According to the text on the 1918 Hungarian revolution, how long had János Hadik served as Prime Minister when he resigned?

▶ _Source extract_:
►

At 3 on the morning of 31 October 1918, János Hadik called up the Emperor and notified him of his resignation. He had been Prime Minister for a mere 17 hours, the shortest tenure in Hungarian history. The Emperor relented, nominated Károlyi as Prime Minister, and asked him to form a government with the parties of the National Council. Károlyi assembled his cabinet that day. The revolution technically didn't change Hungary's legal status, as the new government still swore an oath to the king. However, afraid of the radicalized public opinion, Károlyi asked to be relieved of his oath by the next day 1 November, which he was granted. Subsequently, the government took a new oath to the Hungarian National Council.

István Tisza, the former prime minister, became a target of anger for the revolutionary crowds, blaming him for the war. He was assassinated the afternoon of 31 October in his villa near City Park by disgruntled soldiers.

Although the revolution in Budapest was relatively bloodless, a wave of violence and looting swept across the countryside as returning soldiers wreaked havoc on representatives of the old order. Local administration and the gendarmerie collapsed, replaced by local National Councils and a variety of spontaneously formed paramilitaries to protect local interests. The government attempted to formalize and regulate them as the National Guard (Nemzetőrség). Targets of violence differed from region: apart from landowners and administrators, Jewish merchants were often targeted, especially in the east. In areas mostly inhabited by non-Magyars, unrest took an explicitly ethnic character. Unrest continued throughout November and December, and in many places order was only restored by the arrival of Czech, Romanian, Serbian or French troops.

== Aftermath ==
Although the Károlyi government initially didn't declare independence, the collapse of Habsburg power in Austria made the distinction meaningless. On 13 November, after a similar proclamation was made for the Austrian throne, Charles issued a proclamation recognizing Hungary's right to determine the form of the state and withdrawing from Hungarian affairs of state (although he did not explicitly resign). This opened the legal path to declare full independence as the Hungarian People's Republic on 16 November 1918. Károlyi, who was already Prime Minister, would also serve as the provisional head of state. That day, both houses of parliament dissolved themselves, and an expanded Hungarian National Council was called representing local councils that sprung up throughout the country during the revolution. This National Council would serve as a provisional legislature throughout Károlyi's reign, as free elections would ultimately never be held.

The Hungarian Royal Honvéd army still had more than 1,400,000 soldiers when Mihály Károlyi was announced as prime minister of Hungary. Károlyi yielded to U.S. President Woodrow Wilson's demand for pacifism by ordering the disarmament of the Hungarian army. This happened under the direction of Béla Linder, minister of war in the Károlyi government. Due to the full disarmament of its army, Hungary was to remain without a national defense at a time of particular vulnerability. The Hungarian self-disarmament made the occupation of Hungary directly possible for the relatively small armies of Romania, the Franco-Serbian army and the armed forces of the newly established Czechoslovakia. During the rule of Károlyi's pacifist cabinet, Hungary rapidly lost control over approx. 75% of its former pre-WW1 territories (325 411 km^{2}) without armed resistance and was subject to foreign occupation.

In March 1919, the republic was itself overthrown by a Communist putsch, which established the Hungarian Soviet Republic. Soviet Hungary soon collapsed due to internal discontent and a Romanian invasion and, after a brief revival of the People's Republic, the monarchy was restored, now as an independent country.

◄

▶ _Given information_:
►

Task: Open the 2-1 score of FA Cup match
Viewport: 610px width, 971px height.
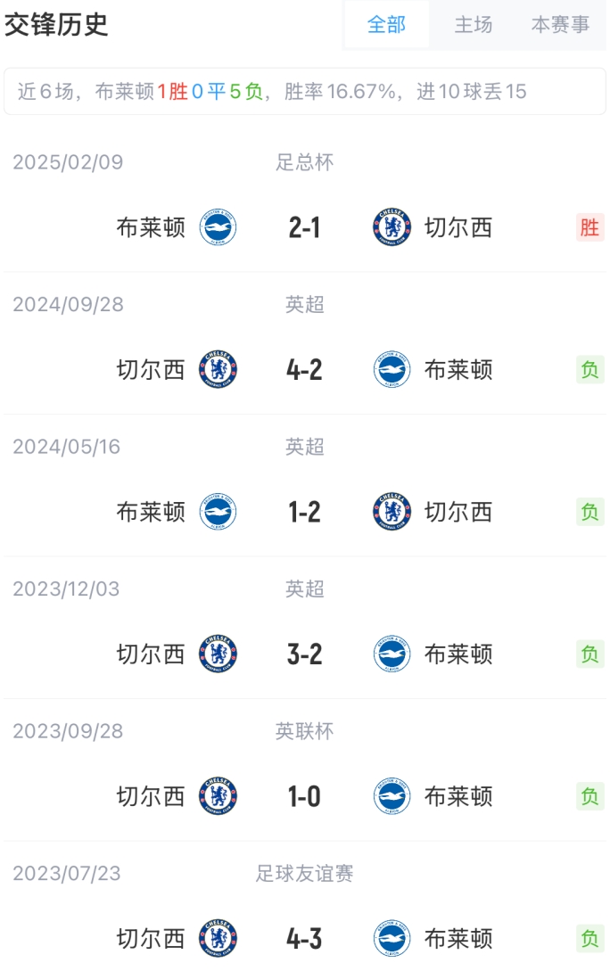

◄

▶ _Answer section_:
17 hours